Otro caso sangrante es el modo en que se saltan a menudo el derecho de desistimiento. El consumidor tiene siete días para devolver cualquier producto sin necesidad de dar explicaciones sobre las causas que le han hecho cambiar de opinión, y el establecimiento debe devolverle el dinero antes de treinta días o si no, deberá devolverle el doble.
Esto, por supuesto, es teórico, porque en la práctica hay muchos que empiezan a marear la perdiz con los embalajes, las etiquetas, y lo que haga falta, con tal de marear al cliente. Luego, cuando vienen las grandes superficies, se quejan de que la gente los abandona. Luego, cuando el comercio por internet les va limando lenta, pero imparablemente, cuota de mercado y de negocio, maldicen al cliente que no quiso serles fiel.

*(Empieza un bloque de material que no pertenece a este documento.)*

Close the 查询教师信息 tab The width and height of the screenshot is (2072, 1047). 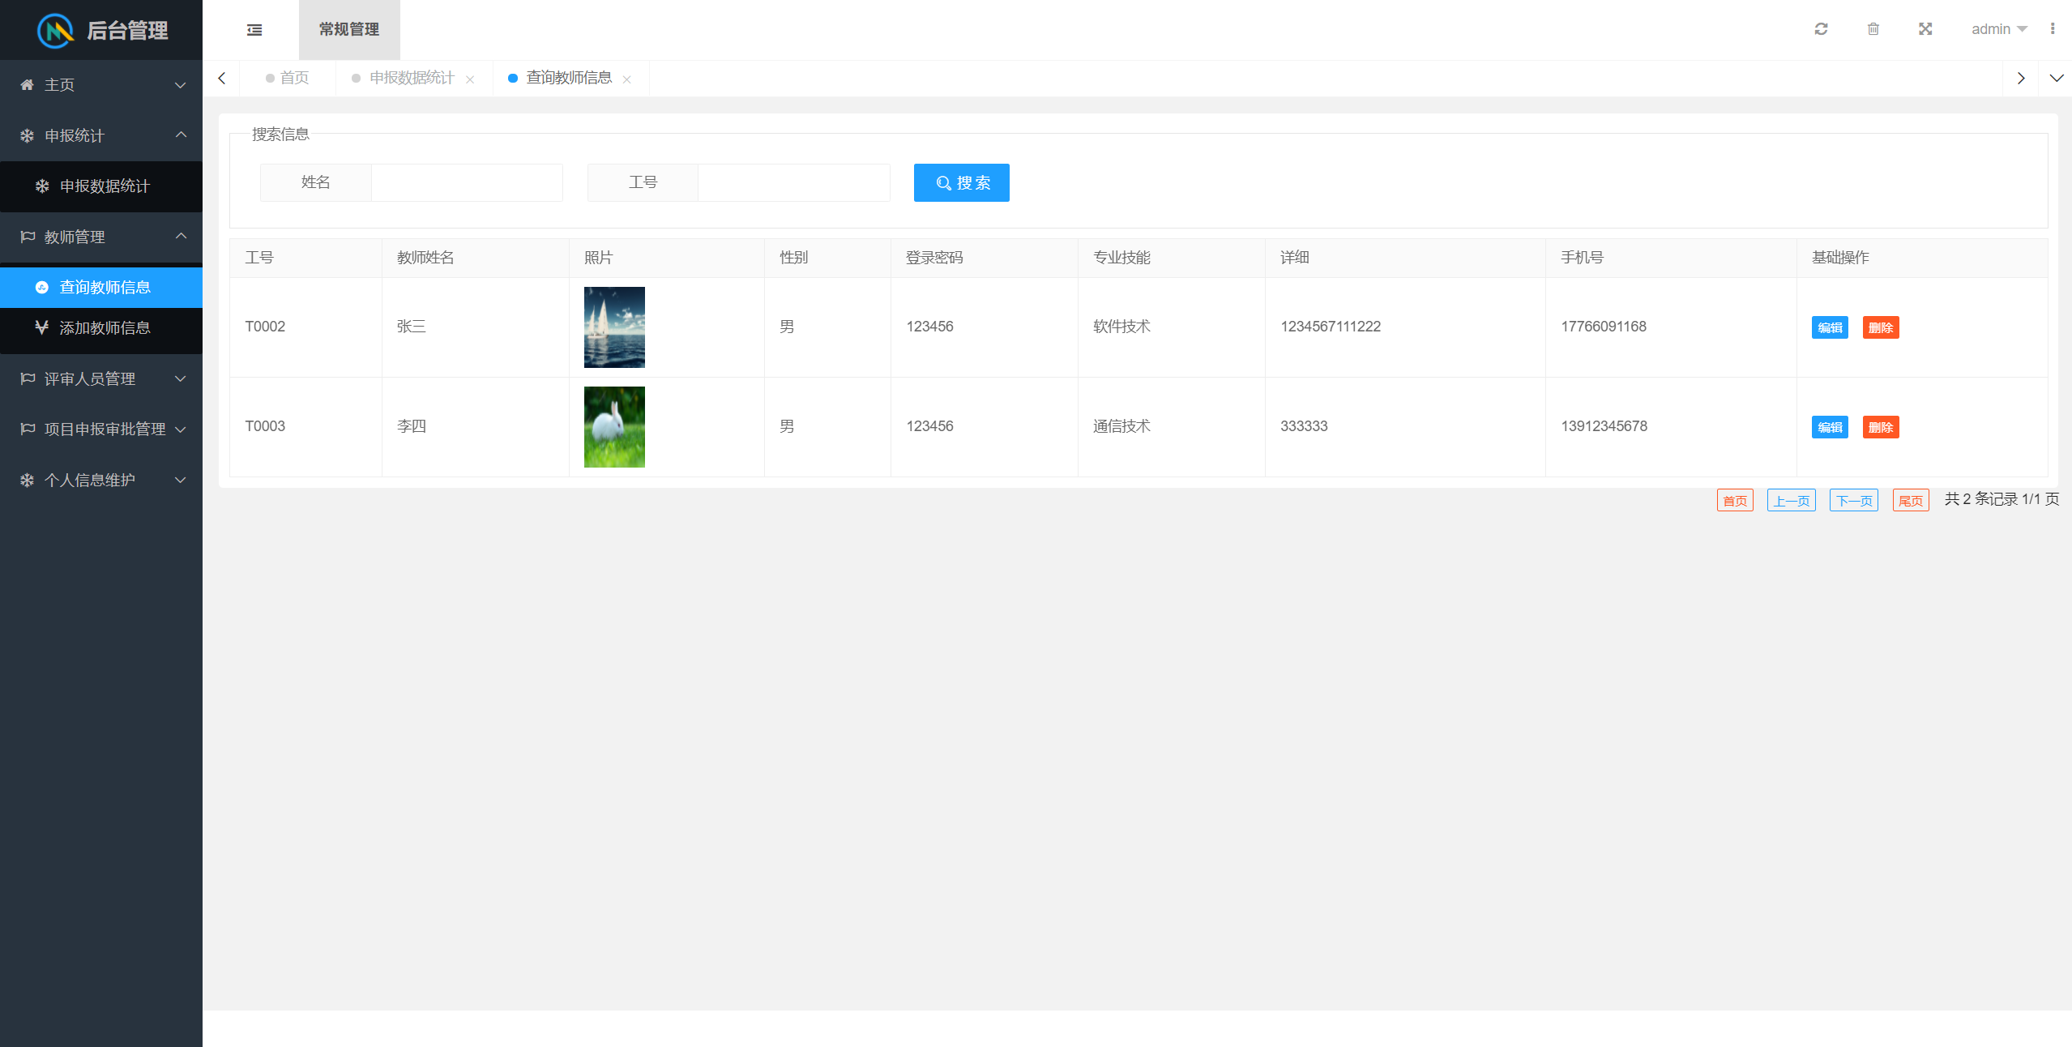click(626, 79)
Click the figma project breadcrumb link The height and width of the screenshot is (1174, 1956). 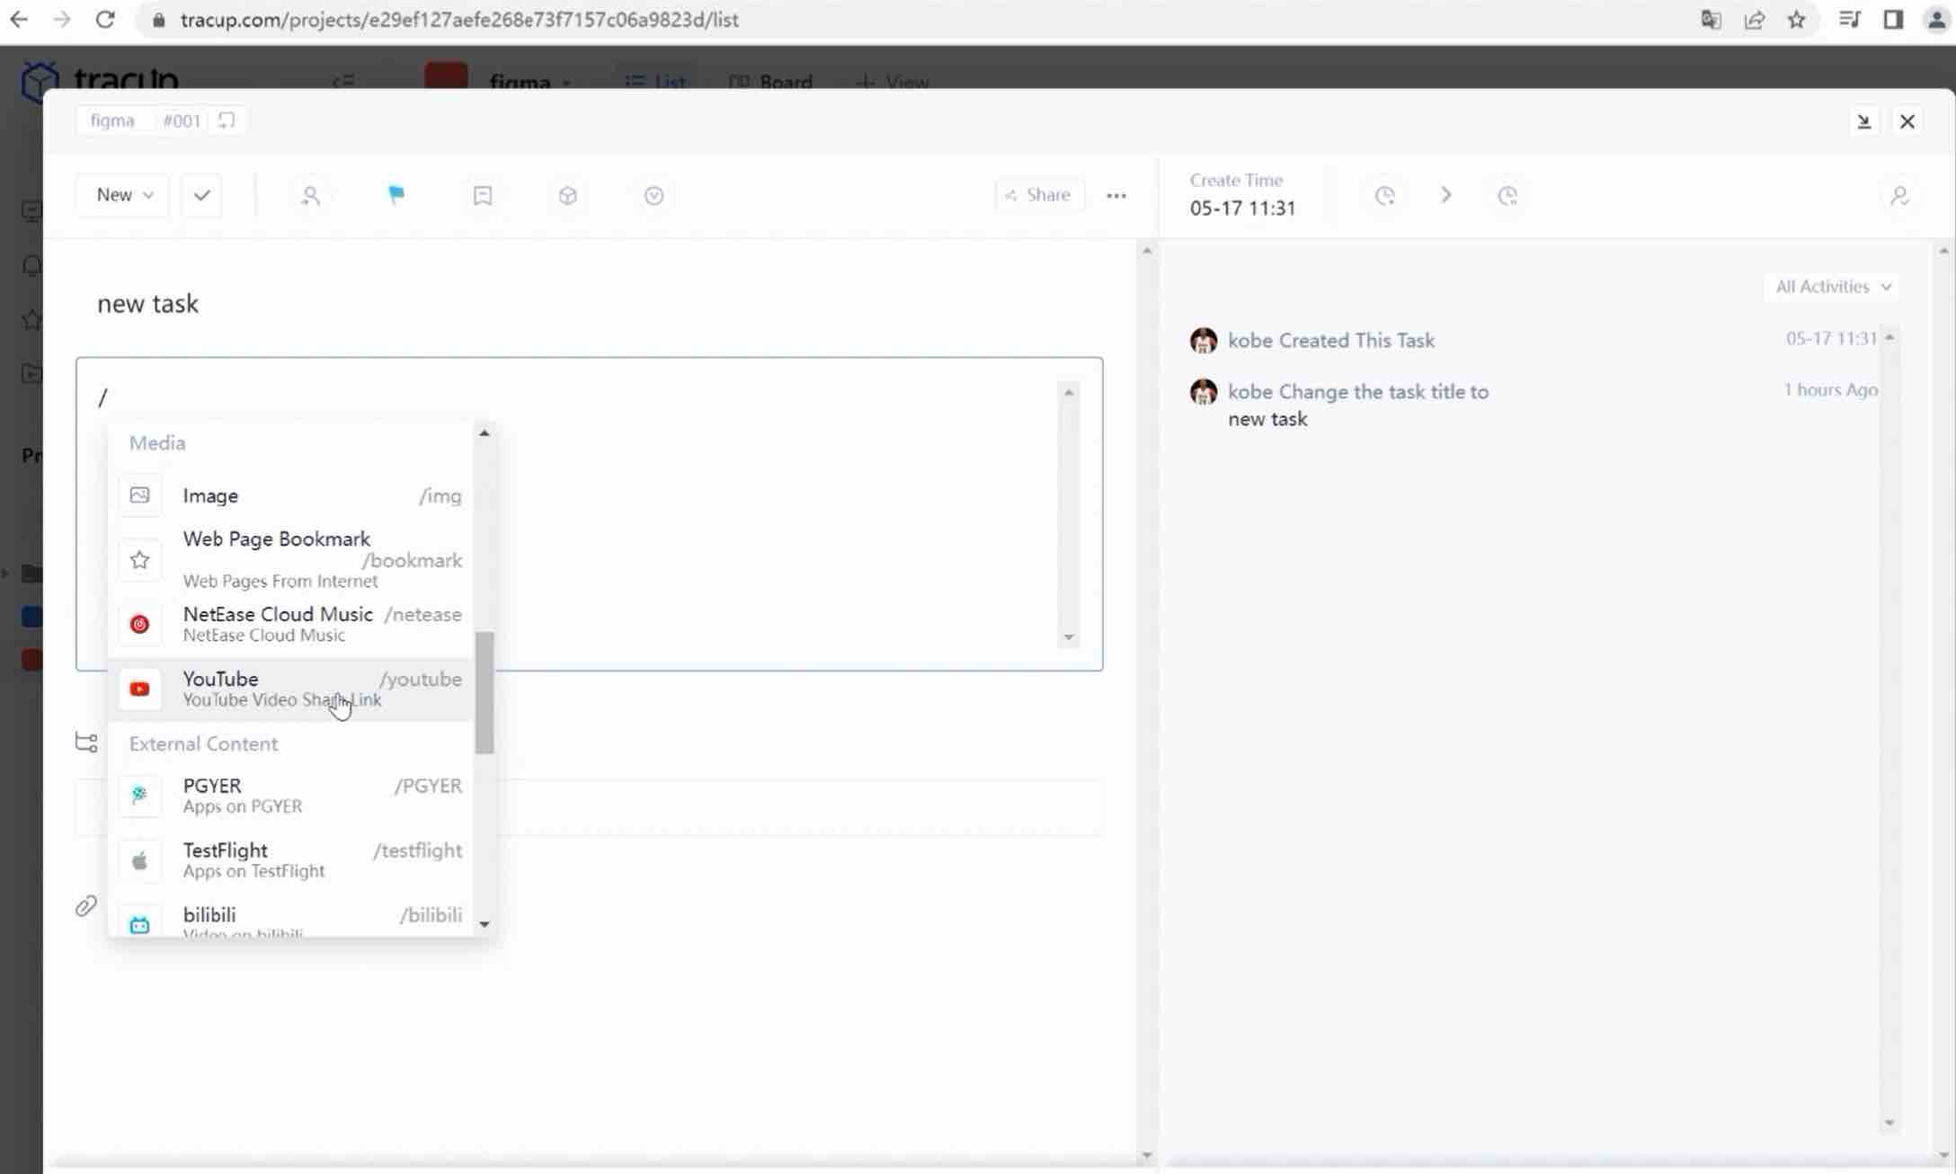tap(112, 120)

Y no es cuestión de fidelidad, sino de que hay demasiado comercio en pequeñas ciudades como la nuestra que se niega a tener mercancía en el almacén. Hay demasiados establecimientos que te enseñan un catálogo y te dicen que si quieres esto o lo otro te lo piden y en una semana o diez días puedes ir a recogerlo. Y para eso, la verdad, ya lo pido yo mismo, por internet, mucho más barato, y con derecho a devolverlo sin explicaciones.
Porque además, en los comercios de internet se hinchan a darte características y especificaciones, no como en muchas tiendas que, por ahorrar, contratan de dependientes a cuatro pobres pringados, sin formación, sin salario digno, y con horario de recolector de algodón en Alabama.
Y eso también se paga. Como todo. Pero al fin, por una vez, ya no lo pagamos los de siempre. Ahora, o espabilan, o a más de cuatro tenderos de aquellos que se dedicaban a desvalijar los fines de semana a los que llegaban de los pueblos, los van a afeitar en seco. ¿O no se acuerdan de lo que nos cobraban en ciertas calles a los aldeanos por una camisa y unos pantalones?
Yo sí, me acuerdo. Así que como soy de pueblo y me siento más cerca de las antiguas víctimas de sus atracos, de sus abusos y sus desplantes, lo único que puedo decir, con el corazón en la mano, es aquello de "¡que se jodan!"
O que aprendan chino, que es otra opción.